EXERCISE AIM:
Rewrite everything from the line with "Given: Click the Format Painter brush icon" down to the line with "pos(692,330)", changing "Format Painter" to "Clone Stamp" and leaving all else as it stands.

TASK INPUTS:
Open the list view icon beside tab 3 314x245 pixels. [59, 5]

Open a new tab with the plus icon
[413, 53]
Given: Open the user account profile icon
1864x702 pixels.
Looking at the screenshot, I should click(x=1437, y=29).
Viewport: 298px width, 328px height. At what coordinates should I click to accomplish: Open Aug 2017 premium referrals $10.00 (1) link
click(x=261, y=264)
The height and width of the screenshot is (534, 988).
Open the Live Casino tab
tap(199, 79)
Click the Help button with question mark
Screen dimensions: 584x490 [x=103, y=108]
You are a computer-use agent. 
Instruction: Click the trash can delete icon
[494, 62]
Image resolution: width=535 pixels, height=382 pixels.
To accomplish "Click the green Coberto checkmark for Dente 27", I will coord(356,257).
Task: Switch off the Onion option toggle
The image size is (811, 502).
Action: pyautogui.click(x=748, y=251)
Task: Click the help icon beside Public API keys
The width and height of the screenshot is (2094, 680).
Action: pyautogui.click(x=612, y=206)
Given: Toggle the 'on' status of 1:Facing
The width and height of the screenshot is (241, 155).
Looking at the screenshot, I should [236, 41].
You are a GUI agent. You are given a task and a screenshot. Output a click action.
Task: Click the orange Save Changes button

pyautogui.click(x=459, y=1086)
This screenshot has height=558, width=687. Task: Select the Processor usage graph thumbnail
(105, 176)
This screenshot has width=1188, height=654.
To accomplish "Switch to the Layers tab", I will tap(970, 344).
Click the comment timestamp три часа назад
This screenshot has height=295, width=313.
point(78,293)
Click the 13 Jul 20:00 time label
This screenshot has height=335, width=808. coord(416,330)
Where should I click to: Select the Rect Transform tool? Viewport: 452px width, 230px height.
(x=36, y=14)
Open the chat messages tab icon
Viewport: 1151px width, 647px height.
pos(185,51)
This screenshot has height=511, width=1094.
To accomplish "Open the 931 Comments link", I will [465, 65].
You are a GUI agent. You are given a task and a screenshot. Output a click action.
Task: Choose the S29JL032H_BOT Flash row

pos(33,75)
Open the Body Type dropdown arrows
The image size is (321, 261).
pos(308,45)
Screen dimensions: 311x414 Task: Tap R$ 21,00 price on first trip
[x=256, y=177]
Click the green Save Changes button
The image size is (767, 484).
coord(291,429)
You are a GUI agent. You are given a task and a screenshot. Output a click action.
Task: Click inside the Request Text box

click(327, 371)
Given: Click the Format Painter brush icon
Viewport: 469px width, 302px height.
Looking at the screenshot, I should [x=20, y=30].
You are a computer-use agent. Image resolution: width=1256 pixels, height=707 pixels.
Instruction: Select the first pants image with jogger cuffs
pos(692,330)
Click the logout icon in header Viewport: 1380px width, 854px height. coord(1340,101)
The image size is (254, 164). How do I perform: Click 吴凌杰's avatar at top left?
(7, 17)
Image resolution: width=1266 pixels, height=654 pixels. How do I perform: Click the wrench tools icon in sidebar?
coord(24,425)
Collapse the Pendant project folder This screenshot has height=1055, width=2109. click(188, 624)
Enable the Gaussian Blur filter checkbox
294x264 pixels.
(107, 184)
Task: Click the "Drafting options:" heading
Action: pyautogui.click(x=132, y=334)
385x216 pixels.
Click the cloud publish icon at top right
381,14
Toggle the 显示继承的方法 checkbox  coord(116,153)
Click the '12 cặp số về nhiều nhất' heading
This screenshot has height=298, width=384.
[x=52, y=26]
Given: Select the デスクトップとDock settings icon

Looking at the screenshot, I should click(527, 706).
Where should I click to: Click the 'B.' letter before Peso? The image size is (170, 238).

WRITTEN REPLY:
Given: Click the Clone Stamp brush icon
Viewport: 469px width, 302px height.
Looking at the screenshot, I should [x=20, y=30].
You are a computer-use agent. Image resolution: width=1256 pixels, height=707 pixels.
Instruction: Select the first pants image with jogger cuffs
pos(692,330)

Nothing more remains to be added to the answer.